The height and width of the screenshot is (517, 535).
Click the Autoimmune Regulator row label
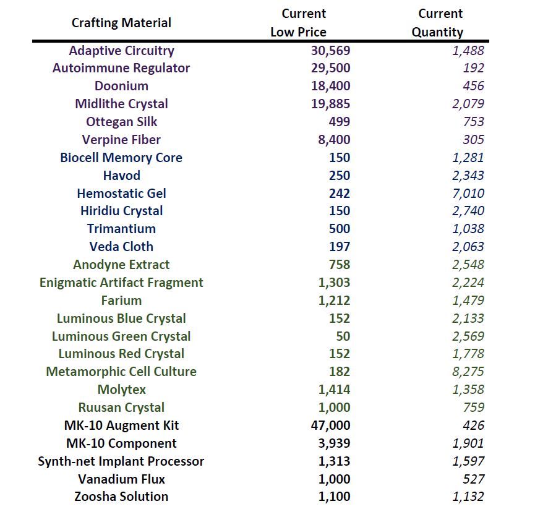tap(121, 68)
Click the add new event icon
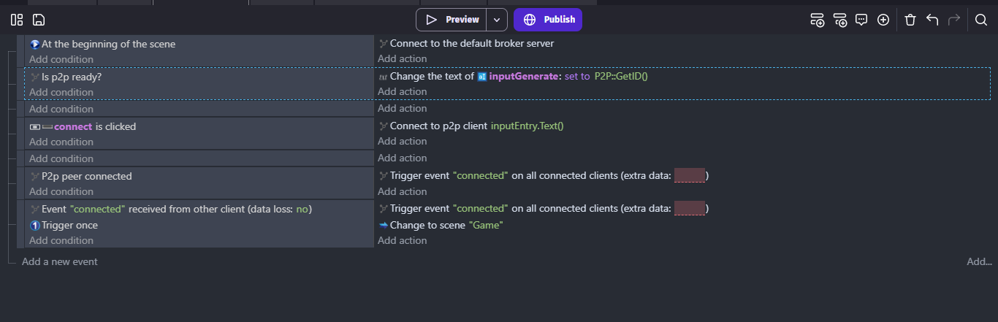998x322 pixels. point(818,20)
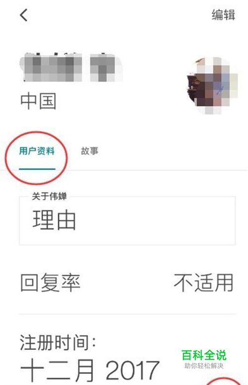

========================

■ Instructions for the task:
Only the pictures should be left out; the rest of the material above must be repeated exactly.

■ Exercise response:
The height and width of the screenshot is (517, 535).
Click the Autoimmune Regulator row label
tap(121, 68)
Click the add new event icon
998x322 pixels. point(818,20)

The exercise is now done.